It seems our news story this week on for-profit colleges struck a nerve. We've gotten a number of email responses from people who say they, like those in the story, feel they were misled or cheated by America's for-profit education industry.
They include Julio Lopez, who says he worked for 13 years at a number of national and local career schools, only to quit recently "because I basically got fed up with all the unethical behavior."
Lopez asked us not to name his former employers, because of agreements he signed upon leaving.
At the heart of the issue is the huge firehose of government financial aid that's available to students at these colleges, and the sales-heavy methods schools use to get their hands on all that easy cash. Senator Tom Harkin has released an incriminating report on these practices, but to date, Congress has failed to enact meaningful reform.
"These schools are basically stealing from students and from the government," says Lopez, whose last job was at a college in Missouri. "The root of career education is really to help underprivileged students, but they got into the hands of greedy people who just [wanted] to make money from them."
Lopez says the final straw that made him quit after 13 years was an enforced disregard for credentials at his last employer. He says he took a job as chief academic officer, and found out that many of the faculty weren't qualified. He says he presented this to his supervisor, who told him to make the problem "go away" because the teachers had been working there for ten years.
While the Pulp hasn't verified these claims, Lopez is not alone in his complaints.

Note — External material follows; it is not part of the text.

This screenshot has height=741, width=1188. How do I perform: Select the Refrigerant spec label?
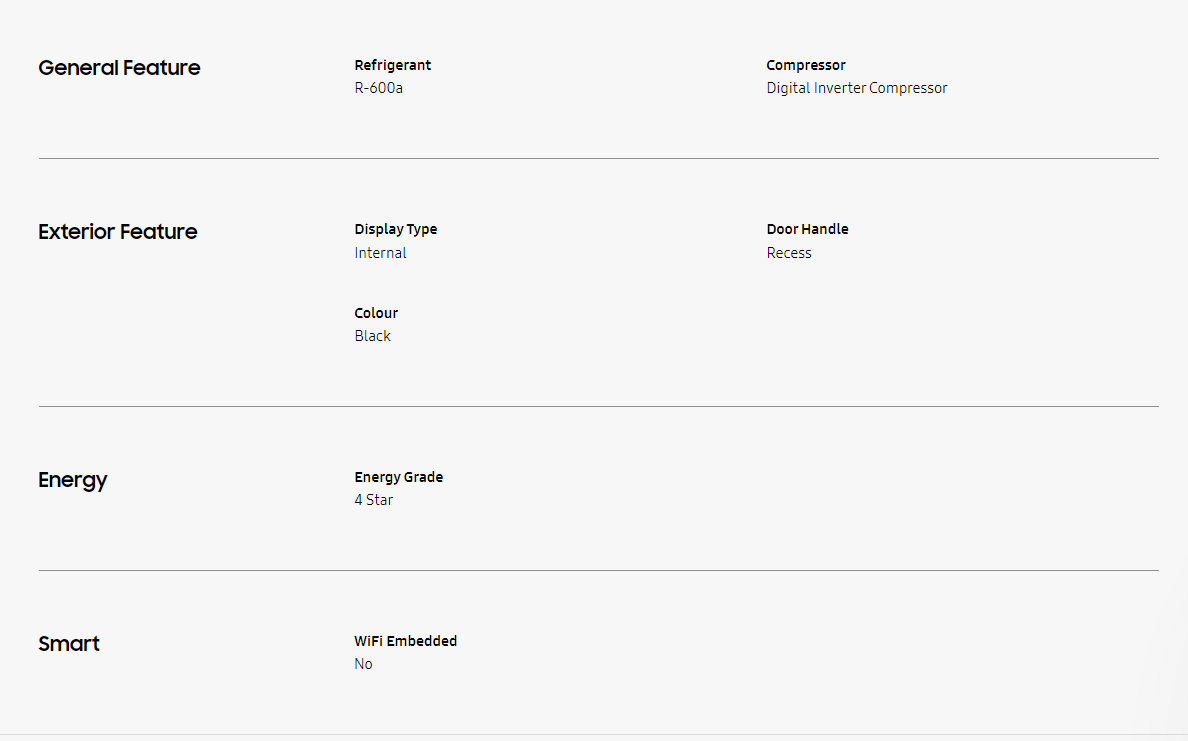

Teida Ruiz, a former student at Everest University, emailed to say that she signed up for loans as a dependent of her father, and now they are on the hook for money they can't repay, and nobody will hire her. She is looking for class action lawsuits now; while the AG has taken statements and still has an open investigation of that school, when or how it will be settled is unclear.
Kurt Kelley wrote in, saying he's long been telling people of the problems with for-profit schools: "There are laws protecting seniors from phony investment scams. There are lemon laws protecting consumers from being stuck with a faulty new car. Why arent there laws to protect vulnerable students from shoddy worthless educations?"
The moral: do your homework and know what you're signing up for when you give up tens of thousands of dollars for anything. And yes, even students loans are going to seem like real cash years down the line. As the comments have shown, getting a job after one of these educations is far from a sure thing.